§ **Exercise objective**: Print, word for word, the part of the account below that opens with the words containing "I had started" and closes with "wanted to change.".

§ **Excerpted text**:
------------------------
I had started during highschool.  My mother already had her suspicions about my sexuality and was literally trying to beat it out of me.  When she wasn't beating me, I was praying. 

I prayed in the morning, I prayed while I was at school, I prayed at night before I would go to bed.  I would pray when I was in the bathroom, and I prayed while I slept. (No lie, I had a dream where I was praying to be straight)  I lit candles, I sang hymns, read the bible, fasted, and annointed my head with oil.  I tried everything short of barbecuing the bible to get right.  Looking back it was probably less like praying and more like begging, I was so desperate to be anything other than what I was feeling and I wanted to change. 

When I wasn't praying I was doing my own form of conversion therapy.  I did what I thought were "straight" activites.  I watched every sport, played sports, drank a lot of alcohol, ate more pussy than food, and had enough sex to make a porn star retire.  However, instead of curing my homosexuality, I ended up becoming a depressed, suicidal, borderline alcoholic, who somehow managed to avoid catching an STD or getting a girl pregnant but was still gayer than Lennox Mall.
------------------------
§ **Material shown**:
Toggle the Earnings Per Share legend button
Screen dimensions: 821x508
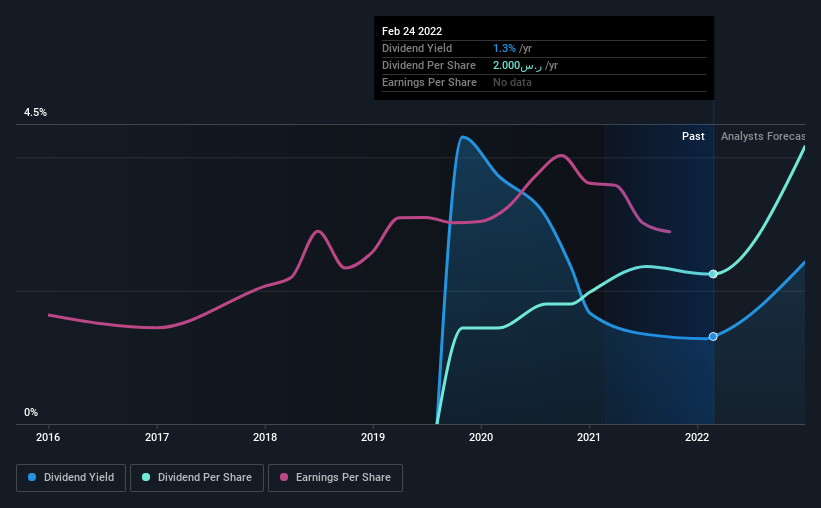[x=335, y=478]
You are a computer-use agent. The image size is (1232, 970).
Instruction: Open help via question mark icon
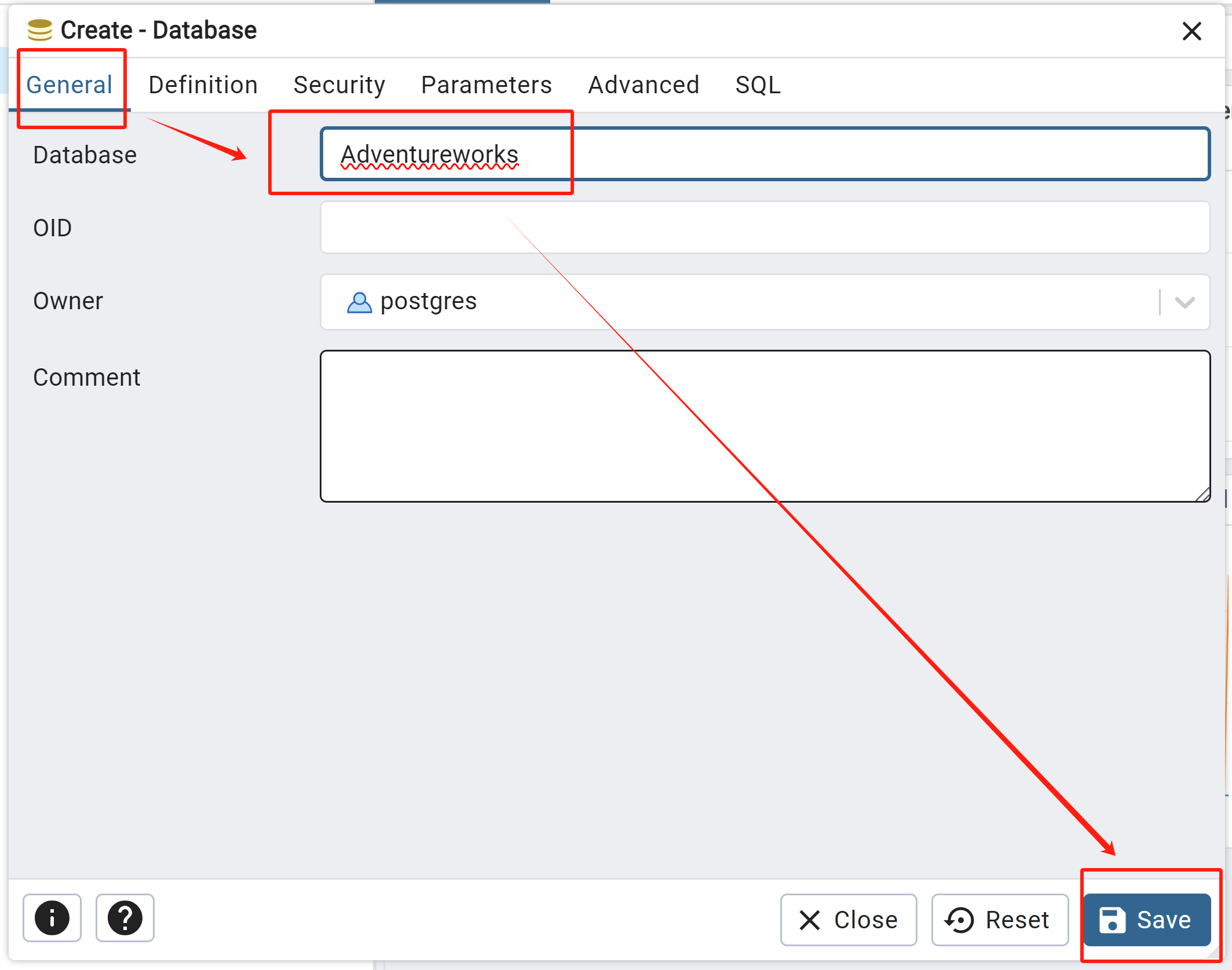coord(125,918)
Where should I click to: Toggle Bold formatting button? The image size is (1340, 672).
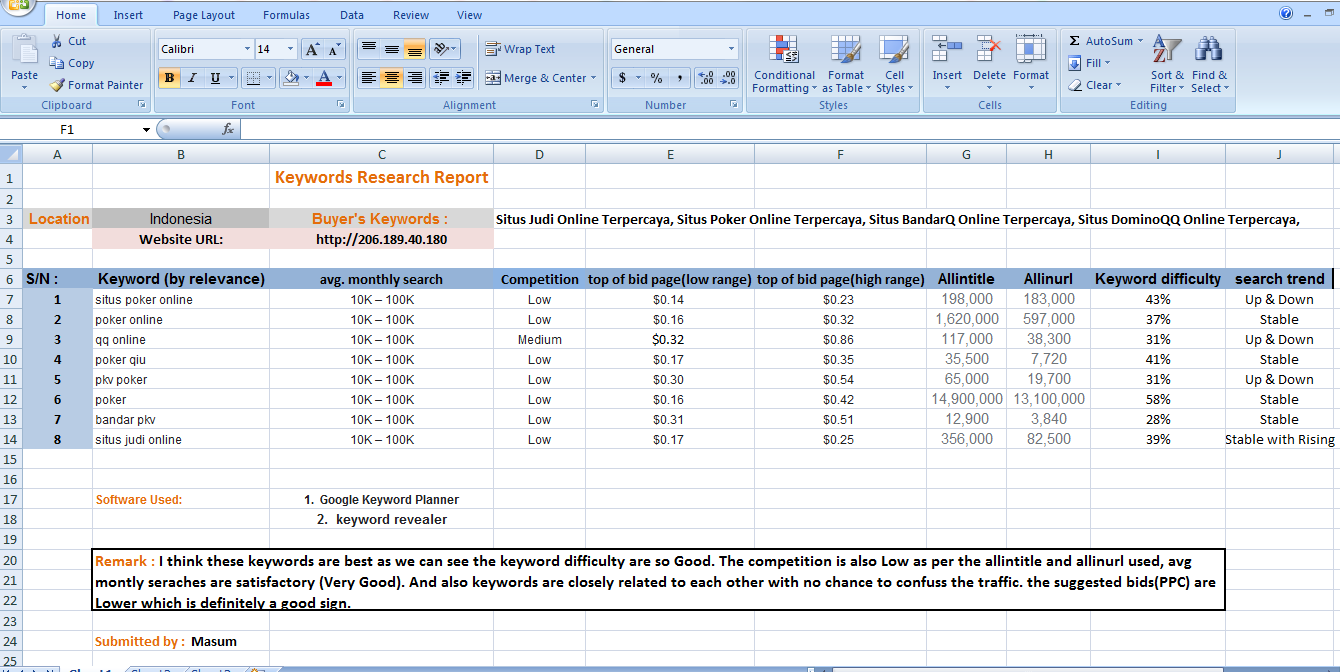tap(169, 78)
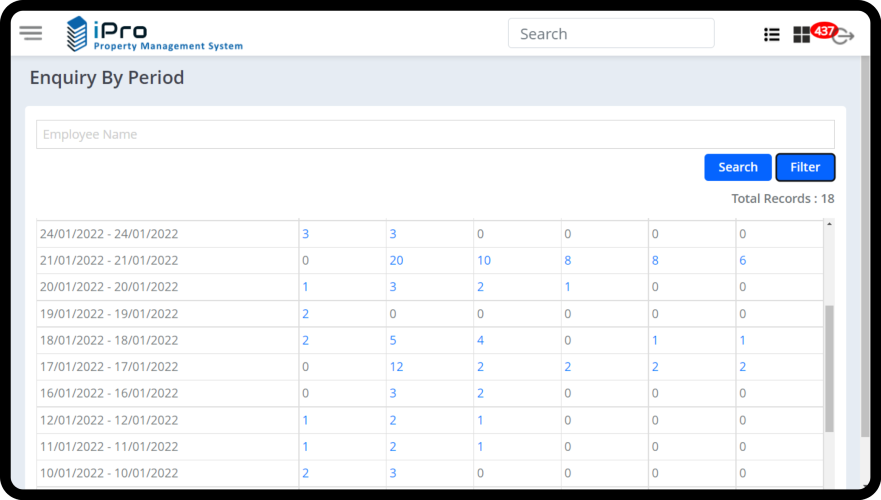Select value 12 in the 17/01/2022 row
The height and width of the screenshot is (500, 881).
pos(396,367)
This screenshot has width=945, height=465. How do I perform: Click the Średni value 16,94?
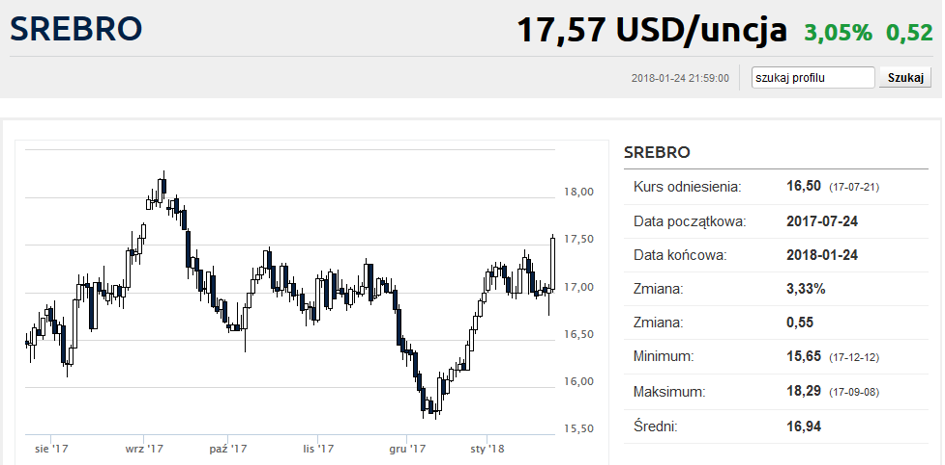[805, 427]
------------------------
§ **Solution to this problem**:
I had started during highschool.  My mother already had her suspicions about my sexuality and was literally trying to beat it out of me.  When she wasn't beating me, I was praying. 

I prayed in the morning, I prayed while I was at school, I prayed at night before I would go to bed.  I would pray when I was in the bathroom, and I prayed while I slept. (No lie, I had a dream where I was praying to be straight)  I lit candles, I sang hymns, read the bible, fasted, and annointed my head with oil.  I tried everything short of barbecuing the bible to get right.  Looking back it was probably less like praying and more like begging, I was so desperate to be anything other than what I was feeling and I wanted to change.